Jacinta saltó del tronco al aire, dio
una vuelta entera boca abajo por encima de Susana y aterrizó sobre su hombro.
Se sentó ahí, se aferró con fuerza y ronroneó en la oreja de Susana.
—Yo nunca, nunca, nunca te voy a atrapar
ni ponerte en una jaula ni hacerte nada que tú no quieras que te haga —le dijo
Susana a Jacinta—. Te lo prometo. Javier, tú también.
—Rrr —dijo Jacinta.
—Yo también te lo prometo. Y nunca le
vamos a contar esto a nadie —dijo Javier casi con ferocidad—. ¡Nunca! Porque...
ya sabes cómo es la gente. Si la gente los ve...
—Lo prometo —dijo Susana, y ella y
Javier se dieron la mano para sellar la promesa.
Rogelio voló con gracia y aterrizó en el
hombro de Javier.
—Rrrr —dijo Rogelio.
—Podrían vivir en el viejo granero —dijo
Susana—. Ahí nunca entra nadie. Solamente nosotros. Y está ese palomar cerca
del techo, con todos esos agujeros en la pared por donde entraban y salían las
palomas.
—Podemos llevar paja ahí arriba y
hacerles un buen lugar para dormir.
—Rrrr —dijo Rogelio.
Con suavidad, con dulzura, Javier
levantó la mano y acarició a Rogelio entre las alas.

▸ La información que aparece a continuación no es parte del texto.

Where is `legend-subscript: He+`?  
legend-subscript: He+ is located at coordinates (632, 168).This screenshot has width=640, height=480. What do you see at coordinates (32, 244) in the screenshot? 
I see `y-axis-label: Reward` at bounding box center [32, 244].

—Aaah —dijo Jaime, que estaba mirando.
Saltó del tronco y fue trotanto hacia los chicos. Se sentó cerca de los zapatos
de Susana. Con suavidad, con dulzura, Susana se estiró y acarició a Jaime bajo
el mentón y entre las orejas.
—Rrrr —dijo Jaime y babeó un poco el
zapato de Susana.
—¡Ah, bueno! —dijo Thelma, que había
terminado con lo que quedaba de la carne fría. Se alzó por el aire, voló con
gran dignidad, se sentó en la falda de Javier y dijo:
—Rrr, rrr, rrr.
—Ah, Javier —susurró Susana—, tienen las
alas tan suaves...
—Ah, Jaime —susurró Jacinta—, tienen las manos tan dulces.